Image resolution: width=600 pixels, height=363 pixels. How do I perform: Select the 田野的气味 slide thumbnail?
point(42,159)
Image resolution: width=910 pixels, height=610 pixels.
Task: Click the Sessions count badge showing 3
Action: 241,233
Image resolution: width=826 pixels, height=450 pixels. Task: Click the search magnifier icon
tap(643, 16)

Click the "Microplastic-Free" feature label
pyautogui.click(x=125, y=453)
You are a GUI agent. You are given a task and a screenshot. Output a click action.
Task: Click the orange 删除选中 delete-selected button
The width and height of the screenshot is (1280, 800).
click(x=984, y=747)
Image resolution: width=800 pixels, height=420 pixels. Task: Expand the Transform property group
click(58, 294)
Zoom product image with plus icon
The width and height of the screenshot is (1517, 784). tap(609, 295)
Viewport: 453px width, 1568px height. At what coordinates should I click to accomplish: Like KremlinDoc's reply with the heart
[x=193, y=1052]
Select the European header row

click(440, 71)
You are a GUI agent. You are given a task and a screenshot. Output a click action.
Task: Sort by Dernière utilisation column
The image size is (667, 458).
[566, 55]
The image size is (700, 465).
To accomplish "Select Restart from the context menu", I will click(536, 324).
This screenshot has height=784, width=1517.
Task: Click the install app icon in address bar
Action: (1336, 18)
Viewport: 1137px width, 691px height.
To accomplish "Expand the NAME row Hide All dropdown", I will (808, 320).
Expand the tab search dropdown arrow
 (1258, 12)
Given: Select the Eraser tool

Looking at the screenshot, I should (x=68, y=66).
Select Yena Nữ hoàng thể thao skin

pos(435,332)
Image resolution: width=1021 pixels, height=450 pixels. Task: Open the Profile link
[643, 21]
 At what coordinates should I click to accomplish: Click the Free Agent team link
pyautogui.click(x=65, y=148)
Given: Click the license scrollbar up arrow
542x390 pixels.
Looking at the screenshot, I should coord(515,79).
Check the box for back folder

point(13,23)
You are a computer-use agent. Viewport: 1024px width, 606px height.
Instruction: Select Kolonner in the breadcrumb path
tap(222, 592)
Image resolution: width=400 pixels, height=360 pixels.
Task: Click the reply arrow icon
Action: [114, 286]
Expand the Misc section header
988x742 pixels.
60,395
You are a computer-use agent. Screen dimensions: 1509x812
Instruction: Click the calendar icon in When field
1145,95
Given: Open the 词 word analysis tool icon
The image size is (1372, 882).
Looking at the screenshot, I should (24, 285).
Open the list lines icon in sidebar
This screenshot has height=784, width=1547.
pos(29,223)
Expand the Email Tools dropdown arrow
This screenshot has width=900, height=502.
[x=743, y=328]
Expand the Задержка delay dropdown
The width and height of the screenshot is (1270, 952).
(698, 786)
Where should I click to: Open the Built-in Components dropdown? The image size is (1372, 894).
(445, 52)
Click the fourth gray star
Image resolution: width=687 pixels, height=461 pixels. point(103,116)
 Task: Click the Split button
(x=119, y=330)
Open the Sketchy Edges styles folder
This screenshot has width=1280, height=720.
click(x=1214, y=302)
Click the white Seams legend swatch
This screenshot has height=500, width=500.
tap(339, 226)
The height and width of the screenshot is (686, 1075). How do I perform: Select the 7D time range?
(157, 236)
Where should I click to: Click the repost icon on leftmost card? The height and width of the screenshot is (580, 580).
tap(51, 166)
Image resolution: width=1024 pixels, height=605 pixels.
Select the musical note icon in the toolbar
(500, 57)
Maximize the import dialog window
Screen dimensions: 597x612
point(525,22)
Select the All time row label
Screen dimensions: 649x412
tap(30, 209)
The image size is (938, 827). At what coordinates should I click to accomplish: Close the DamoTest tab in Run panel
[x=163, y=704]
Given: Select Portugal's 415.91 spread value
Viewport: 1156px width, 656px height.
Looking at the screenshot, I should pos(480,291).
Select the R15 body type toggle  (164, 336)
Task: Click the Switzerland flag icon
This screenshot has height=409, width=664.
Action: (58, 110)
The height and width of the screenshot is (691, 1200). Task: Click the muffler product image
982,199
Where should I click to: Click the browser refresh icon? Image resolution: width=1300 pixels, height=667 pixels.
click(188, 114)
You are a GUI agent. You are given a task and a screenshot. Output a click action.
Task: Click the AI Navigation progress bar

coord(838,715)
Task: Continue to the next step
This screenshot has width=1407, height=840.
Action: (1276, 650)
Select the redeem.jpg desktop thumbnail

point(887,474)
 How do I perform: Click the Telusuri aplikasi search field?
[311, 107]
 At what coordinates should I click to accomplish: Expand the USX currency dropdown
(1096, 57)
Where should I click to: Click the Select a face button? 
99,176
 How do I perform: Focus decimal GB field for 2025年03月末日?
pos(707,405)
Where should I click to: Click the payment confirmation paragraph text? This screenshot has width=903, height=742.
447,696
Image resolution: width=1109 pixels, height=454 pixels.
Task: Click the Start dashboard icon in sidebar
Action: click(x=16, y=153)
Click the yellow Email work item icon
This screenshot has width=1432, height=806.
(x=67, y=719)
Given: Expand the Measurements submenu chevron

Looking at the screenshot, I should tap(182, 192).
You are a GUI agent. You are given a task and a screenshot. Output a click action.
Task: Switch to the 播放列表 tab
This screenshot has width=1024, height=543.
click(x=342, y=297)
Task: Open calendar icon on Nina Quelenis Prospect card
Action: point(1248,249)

──────────

→ Your goal: Wherever the word "computer" appears in the entries above, copy that line.

→ Reply to the task:
You are a computer-use agent. Viewport: 1024px width, 606px height.
You are a computer-use agent. Screen dimensions: 1509x812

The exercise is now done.